|Redinbaugh, Margaret - Peg|
Submitted to: Plant Breeding
Publication Type: Peer Reviewed Journal
Publication Acceptance Date: 2/23/2006
Publication Date: 8/1/2006
Citation: Lubberstedt, T., Ingvardsen, C., Melchinger, A.E., Xing, Y., Salomon, R., Redinbaugh, M.G. 2006. Two Chromosome Segments Confer Multiple Potyvirus Resistance in Maize. Plant Breeding. 125(4):352-356 Interpretive Summary: Maize diseases incited by a group of related viruses called potyviruses are some of the most destuctive viruses in the crop world-wide. In this study, we showed that two defined segments of the maize genome from a European inbred line are sufficient to give resistance to six different potyviruses. This means that breeders could use marker assisted to develop inbred maize lines with a high degree of resistance to these damaging diseases. IMPACT STATEMENT: We demonstrated that specific maize genome segments from a European maize inbred are associated with a high degree of resistance to six different potyviruses that cause disease problems in maize world-wide. Since specific molecular markers have been associated with these genomic segments, corn breeders can use marker-assisted selection to develop potyvirus-resistant, agronomically desirable hybrid corn. Because the markers associated with multiple virus resistance, scientists will use the information to develop new knowledge about the evolution of disease resistance in maize and to identify strategies for breeding maize with resistance to other virus diseases.

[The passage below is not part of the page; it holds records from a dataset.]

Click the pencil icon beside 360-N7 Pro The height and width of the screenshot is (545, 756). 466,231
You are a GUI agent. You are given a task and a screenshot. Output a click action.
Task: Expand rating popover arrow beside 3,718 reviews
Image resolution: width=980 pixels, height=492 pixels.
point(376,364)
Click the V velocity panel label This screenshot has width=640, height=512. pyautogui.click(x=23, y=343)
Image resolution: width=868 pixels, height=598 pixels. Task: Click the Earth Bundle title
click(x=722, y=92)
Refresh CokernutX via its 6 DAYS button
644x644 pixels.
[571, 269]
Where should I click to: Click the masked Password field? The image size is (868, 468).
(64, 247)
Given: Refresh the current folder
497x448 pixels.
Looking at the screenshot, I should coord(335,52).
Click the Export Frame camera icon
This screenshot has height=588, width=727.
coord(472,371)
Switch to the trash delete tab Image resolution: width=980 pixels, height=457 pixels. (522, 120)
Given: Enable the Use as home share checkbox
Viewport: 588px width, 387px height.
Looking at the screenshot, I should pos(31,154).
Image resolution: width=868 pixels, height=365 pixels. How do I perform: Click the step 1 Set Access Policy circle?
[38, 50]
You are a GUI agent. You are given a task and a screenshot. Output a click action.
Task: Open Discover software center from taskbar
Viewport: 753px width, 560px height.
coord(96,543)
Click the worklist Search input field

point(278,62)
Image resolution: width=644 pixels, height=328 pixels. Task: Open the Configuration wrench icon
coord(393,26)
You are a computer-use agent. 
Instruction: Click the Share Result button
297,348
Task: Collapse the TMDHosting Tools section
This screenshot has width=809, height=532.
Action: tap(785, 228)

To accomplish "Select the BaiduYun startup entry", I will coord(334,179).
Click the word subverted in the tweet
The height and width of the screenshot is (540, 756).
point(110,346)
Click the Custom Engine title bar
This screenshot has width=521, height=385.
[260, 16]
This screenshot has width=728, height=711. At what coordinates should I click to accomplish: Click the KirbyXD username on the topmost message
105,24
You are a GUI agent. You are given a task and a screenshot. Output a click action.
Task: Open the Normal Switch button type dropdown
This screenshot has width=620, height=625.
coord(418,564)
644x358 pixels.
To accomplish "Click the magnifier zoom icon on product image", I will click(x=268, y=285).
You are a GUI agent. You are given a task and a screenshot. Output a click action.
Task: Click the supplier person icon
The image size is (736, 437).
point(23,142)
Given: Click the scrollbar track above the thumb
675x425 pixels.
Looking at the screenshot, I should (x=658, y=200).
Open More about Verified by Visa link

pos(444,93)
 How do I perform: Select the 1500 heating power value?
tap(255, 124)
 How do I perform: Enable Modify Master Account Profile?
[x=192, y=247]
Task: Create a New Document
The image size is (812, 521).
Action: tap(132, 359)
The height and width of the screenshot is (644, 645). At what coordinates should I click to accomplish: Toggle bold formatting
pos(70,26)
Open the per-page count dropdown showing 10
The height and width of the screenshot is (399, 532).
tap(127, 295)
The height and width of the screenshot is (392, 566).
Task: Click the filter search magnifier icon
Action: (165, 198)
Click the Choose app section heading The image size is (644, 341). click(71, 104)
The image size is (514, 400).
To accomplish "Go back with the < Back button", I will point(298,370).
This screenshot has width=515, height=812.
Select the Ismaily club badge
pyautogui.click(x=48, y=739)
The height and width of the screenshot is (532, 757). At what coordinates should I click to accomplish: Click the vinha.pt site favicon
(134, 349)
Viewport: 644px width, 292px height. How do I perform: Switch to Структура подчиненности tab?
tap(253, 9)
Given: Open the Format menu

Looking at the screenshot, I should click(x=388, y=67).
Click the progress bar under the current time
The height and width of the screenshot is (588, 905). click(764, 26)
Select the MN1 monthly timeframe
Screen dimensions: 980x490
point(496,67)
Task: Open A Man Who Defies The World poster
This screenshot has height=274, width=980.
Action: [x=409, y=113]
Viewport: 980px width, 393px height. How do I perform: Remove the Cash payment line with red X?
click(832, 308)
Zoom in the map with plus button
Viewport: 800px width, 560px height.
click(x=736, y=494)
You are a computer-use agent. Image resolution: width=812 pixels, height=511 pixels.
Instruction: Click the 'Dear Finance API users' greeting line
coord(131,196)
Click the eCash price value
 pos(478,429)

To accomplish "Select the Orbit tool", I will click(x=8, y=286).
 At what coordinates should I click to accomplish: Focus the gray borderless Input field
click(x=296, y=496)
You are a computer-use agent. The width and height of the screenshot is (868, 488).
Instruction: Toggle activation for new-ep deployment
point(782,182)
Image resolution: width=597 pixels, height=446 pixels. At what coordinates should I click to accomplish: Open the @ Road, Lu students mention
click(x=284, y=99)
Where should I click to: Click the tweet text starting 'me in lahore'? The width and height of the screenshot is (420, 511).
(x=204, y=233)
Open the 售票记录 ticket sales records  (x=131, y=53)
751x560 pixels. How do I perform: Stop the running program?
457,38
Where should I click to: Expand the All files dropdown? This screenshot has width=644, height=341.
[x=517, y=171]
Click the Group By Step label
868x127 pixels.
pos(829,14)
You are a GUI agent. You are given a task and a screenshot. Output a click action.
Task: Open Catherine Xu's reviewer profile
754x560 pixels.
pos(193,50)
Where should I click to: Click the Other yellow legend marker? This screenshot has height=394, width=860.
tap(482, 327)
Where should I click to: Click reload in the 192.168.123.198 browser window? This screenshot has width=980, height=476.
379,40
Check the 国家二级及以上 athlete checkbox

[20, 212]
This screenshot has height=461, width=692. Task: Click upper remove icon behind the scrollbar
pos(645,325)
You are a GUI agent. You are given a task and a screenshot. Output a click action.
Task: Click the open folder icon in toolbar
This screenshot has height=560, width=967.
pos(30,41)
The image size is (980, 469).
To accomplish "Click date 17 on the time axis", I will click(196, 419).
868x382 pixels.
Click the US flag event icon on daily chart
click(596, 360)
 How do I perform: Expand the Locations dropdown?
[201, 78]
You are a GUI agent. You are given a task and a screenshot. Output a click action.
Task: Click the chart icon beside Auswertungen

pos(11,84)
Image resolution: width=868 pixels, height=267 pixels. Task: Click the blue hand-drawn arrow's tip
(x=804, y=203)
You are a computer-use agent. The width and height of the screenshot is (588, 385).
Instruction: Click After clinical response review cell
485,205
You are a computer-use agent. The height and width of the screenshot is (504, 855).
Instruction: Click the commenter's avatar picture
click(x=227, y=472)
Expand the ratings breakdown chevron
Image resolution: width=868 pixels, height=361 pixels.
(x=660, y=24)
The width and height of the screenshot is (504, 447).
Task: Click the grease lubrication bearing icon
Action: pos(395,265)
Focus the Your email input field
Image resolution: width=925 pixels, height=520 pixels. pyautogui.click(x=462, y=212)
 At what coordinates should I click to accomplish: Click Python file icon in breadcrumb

Technical Abstract: Introgression of both the Scmv1 and the Scmv2 regions from the resistant donor line FAP1360A was sufficient for complete sugarcane mosaic virus resistance of the otherwise susceptible inbred F7, as expected from preceding mapping studies). In addition, the converted inbred F7 confered resistance to multiple potyviruses, including maize dwarf mosaic virus, johnsongrass mosaic virus, wheat streak mosaic virus, sorghum mosaic virus and zea mosaic virus. It could not be determined whether these genomic regions also conferred resistance to high plains virus, because the F7 inbred showed significant resistance to the virus. These data indicate that multiple potyvirus resistance can be achieved using marker-assisted selection for both genome regions and provide a promising option to convert susceptible maize inbreds to lines with multiple potyvirus resistance.